Taufaasau’s recruiting didn’t pick up until a month after her season was cut short and it took another month to get an offer from CSUN. Almost all of her other offers were from out-of-state colleges. The only other California school that shown interest in Taufaasau was Humboldt State, a Division II school located 10 hours away from her home in Santa Clarita.

She was unable to visit campuses due to the pandemic. So when CSUN — a school that she grew up 20 minutes away from and visited before in high school — made an offer, she accepted it; familiarity was the biggest factor for her.

Campus visits normally play a huge role in the recruitment of a student-athlete. It gives coaches a chance to showcase their program and woo recruits, and helps the recruit decide if they feel a campus is the right fit for them or not. A wrench was thrown into this vital part of the recruiting process when the COVID-19 pandemic forced colleges around the nation to shutter their campuses.

“Not only can we not be around our own team, but we can’t evaluate nor have student-athletes and their families on our campus, or come to our games on unofficial visits to watch our program play and be around our players before a game,” said Dave Serrano, CSUN head baseball coach. “It has been something that none of us have ever experienced before.”

Serrano added that recruiting comes down to a lot of guesswork. Part of his evaluation process is seeing how recruits handle themselves in a face-to-face conversation. Serrano looks for how they look him in the eye, how they respond to his questions and what kind of questions they ask him.

He noted that at the same time, the recruits are evaluating him as well. Without that face-to-face meeting, it has made “the guesswork even more of a guesswork,” according to Serrano.

Despite the limitations and unprecedented challenges to recruiting this year, neither Serrano nor interim women’s basketball coach Lindsay Foster believe their programs have been put at a disadvantage.

“COVID-19 has impacted all sports, across all divisions,” Foster said via email. “This pandemic is an unprecedented situation that coaches across the country, and world for that matter, are navigating as best as possible.”

Student-athletes have also had to get creative with their recruiting process.
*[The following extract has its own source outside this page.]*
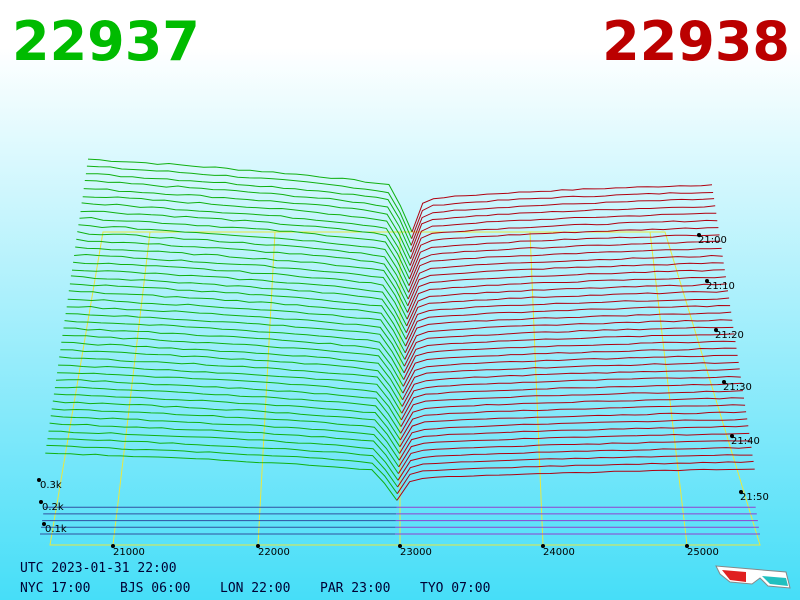 Image resolution: width=800 pixels, height=600 pixels. What do you see at coordinates (416, 552) in the screenshot?
I see `price-label: 23000` at bounding box center [416, 552].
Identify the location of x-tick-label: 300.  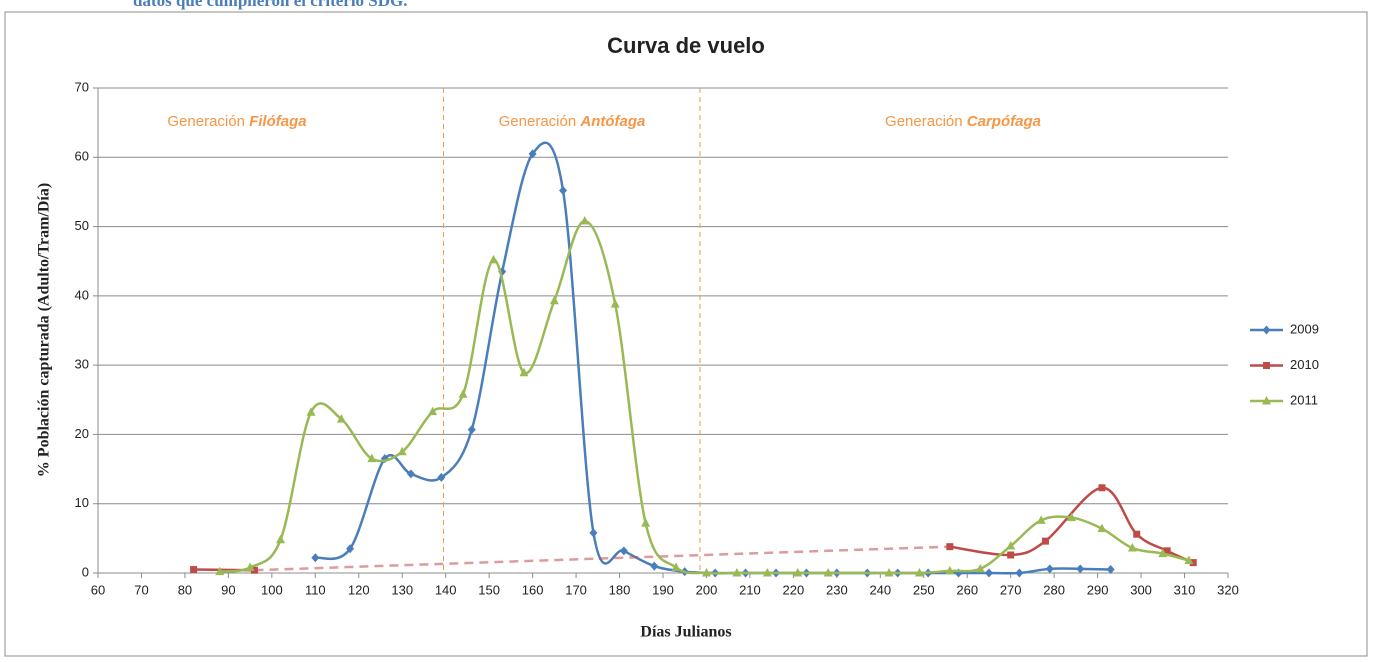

Fidelis Okereke, the CIF City Section Co-Player of the Year in boys’ basketball, had planned to take his visits after his final season with King/Drew Magnet High School ended. When that was no longer possible, he began FaceTiming with coaches, taking virtual tours of campuses and reaching out to current players on social media for their opinions on the school.

“I know it’s going to be a bit biased,” Okereke said. “But it’ll be helpful. I do want to see their take on how the campus is.”

Amound Anderson also pushed his visits back so he could focus on his academics and his final basketball season at Leuzinger High School in Lawndale. Anderson drew heavy interest from colleges in his first two years of high school, but it all faded away when he sprained his ankle during his junior season. He got his only offer from CSUN toward the end of his senior season.

Since he couldn’t visit campus, Anderson spent most of his recruiting process communicating with then-CSUN assistant coach Mo Williams after they met at the NCAA Basketball Academy camp in Arizona. Anderson picked the brain of the 14-year NBA veteran and eventually felt comfortable enough to commit to CSUN on April 24.

The pandemic has only motivated athletes who had their seasons cut short. They have spent as much time as they can trying to prepare for the next level of competition while in quarantine.

Taufaasau drives around her city most days looking for outdoor basketball courts that haven’t been boarded up.

“It definitely is a different type of hunger,” she said. “I don’t really know how to explain it.”

Jauregui throws with his teammates as often as he can. He’ll occasionally do live at-bats and throws a bullpen session every Sunday in addition to running and lifting.

“I think they’ve seen firsthand that you can’t take anything for granted because everybody lost a little bit of something last year,” Serrano said. “They should never take anything for granted, because something can be taken away from you at any time.”